男が結婚に踏み切る瞬間

  • 2015.02.10 Tuesday
  • 14:12
 男の心理として、結婚を決意するにはかなりの覚悟がいると思う。どうしたって先のことを考えるし、大切な約束であるわけだから。
 しかしそういうことをえらい気楽に考えている男もいるわけで、女性に出会うと開口一番「結婚してくれ」と口説きはじめる男がいる。彼の名前はジョルジョ。
「俺と結婚してくれ」
「冗談言わないで。私達、さっき出会ったばかりじゃない…」
ジョルジョは背の高い男で、栗毛でしなやかな体躯をしている。ぴったりとしたシャツの胸元からはいい香りがする。彼の服装は軽やかだ。そして清潔で社会的。いい革底の靴を履いている。
 そういうセンスは子供の頃に身に着けたのさ、と彼は言う。ジョルジョの母親は名のある家族の血を引いていたそうだ。
「結婚してくれ、というのは本気なのか?」
「ああ、本気だ」
ジョルジョは僕たちの中で人気があった。大男で、いつも金払いが良く、約束は必ず守る男だった。なにしろバーで男共が集うと、彼の女話を聞くのが最高だった。
「いつもそうやって女を口説いているの?」
「そうだ」
「もし後で、やっぱり結婚したくない、と思ったらどうするんだ?」
「結婚するのはやめよう、と切り出すのさ」
「ケンカになるんじゃないの」
「ああ、撃たれたことがあるな」
ジョルジョはビールを飲み干した。袖を上げると古傷があった。彼は大きな手でバーテンダーにもう一杯ビールを頼んだ。
「どんな女と結婚したいんだ?」
「それを俺はずっと考えてる」
「美しい女だろ。ジョルジョの元彼女は美人ばっかりだからな」
「結果的には美しい女を選んでいるかもしれない。だが美自体はそれほど重要ではない」
「じゃ何が重要なんだ?」
「美のエレメント」「崇高な」
僕は吹き出してしまった。
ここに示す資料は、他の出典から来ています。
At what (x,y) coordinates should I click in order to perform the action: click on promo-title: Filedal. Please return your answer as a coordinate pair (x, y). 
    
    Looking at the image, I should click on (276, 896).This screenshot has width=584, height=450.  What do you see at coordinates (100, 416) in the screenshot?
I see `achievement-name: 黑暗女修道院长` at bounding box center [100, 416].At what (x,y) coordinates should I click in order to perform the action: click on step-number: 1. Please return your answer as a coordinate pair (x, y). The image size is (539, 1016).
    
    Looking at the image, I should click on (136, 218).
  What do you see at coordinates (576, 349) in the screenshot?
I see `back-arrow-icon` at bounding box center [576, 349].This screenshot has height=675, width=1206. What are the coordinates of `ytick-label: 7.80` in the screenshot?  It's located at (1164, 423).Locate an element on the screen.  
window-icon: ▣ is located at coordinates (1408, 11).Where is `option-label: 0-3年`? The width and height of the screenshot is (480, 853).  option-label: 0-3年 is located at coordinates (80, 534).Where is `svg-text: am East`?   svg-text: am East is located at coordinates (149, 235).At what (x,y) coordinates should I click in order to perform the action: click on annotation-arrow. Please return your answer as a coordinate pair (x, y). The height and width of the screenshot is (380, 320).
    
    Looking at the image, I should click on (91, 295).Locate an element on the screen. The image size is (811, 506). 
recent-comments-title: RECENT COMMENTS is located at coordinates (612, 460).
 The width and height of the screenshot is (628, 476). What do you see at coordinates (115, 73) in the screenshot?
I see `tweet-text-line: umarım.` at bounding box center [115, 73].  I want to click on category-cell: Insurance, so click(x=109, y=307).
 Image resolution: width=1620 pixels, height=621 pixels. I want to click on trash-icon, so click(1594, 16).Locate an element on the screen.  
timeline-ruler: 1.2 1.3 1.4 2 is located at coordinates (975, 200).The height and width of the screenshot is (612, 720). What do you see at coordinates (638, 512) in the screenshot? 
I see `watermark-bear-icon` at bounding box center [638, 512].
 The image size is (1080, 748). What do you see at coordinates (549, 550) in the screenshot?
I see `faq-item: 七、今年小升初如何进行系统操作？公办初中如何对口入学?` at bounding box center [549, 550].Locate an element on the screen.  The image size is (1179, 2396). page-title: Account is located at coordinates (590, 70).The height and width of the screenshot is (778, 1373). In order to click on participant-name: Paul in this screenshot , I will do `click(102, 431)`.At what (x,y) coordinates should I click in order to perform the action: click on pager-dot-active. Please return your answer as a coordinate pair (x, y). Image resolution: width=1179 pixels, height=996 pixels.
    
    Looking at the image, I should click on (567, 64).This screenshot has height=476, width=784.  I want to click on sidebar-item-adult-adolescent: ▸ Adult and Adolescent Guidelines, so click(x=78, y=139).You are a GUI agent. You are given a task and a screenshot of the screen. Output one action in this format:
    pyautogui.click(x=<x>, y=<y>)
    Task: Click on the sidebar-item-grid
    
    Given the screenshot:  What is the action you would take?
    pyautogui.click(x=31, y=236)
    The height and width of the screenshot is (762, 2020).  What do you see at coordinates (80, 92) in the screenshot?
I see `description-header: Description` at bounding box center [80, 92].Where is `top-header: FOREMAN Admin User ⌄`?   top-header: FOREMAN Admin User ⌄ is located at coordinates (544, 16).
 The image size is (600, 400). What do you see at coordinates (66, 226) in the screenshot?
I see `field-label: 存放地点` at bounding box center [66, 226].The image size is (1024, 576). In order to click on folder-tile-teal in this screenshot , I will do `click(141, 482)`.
黒ビールの泡が鼻に入った。
「崇高な美のエレメントを持つ女性、というのは言葉としては成立するけど、良くわからないな。もうちょっと具体的に説明してよ」
「荒れているブロンドは嫌いだ」
「そういう女性は美しくない、ということ?」
「外見もそうだが、その結果を生む内面性が許せない」
「確かに無理やりブロンドにしている女は多いよな」
僕は鼻を拭った。
「毛が何色か、という問題ではなく、自然が荒廃していくのにブロンドにしようとする精神性を疑う」
「じゃあ自然でとても綺麗なブロンディは?」
「いいね」
「結婚してもいいと思う?」
「ああ、悪くない」
ジョルジョはパイントを傾けた。眉間が繊細だった。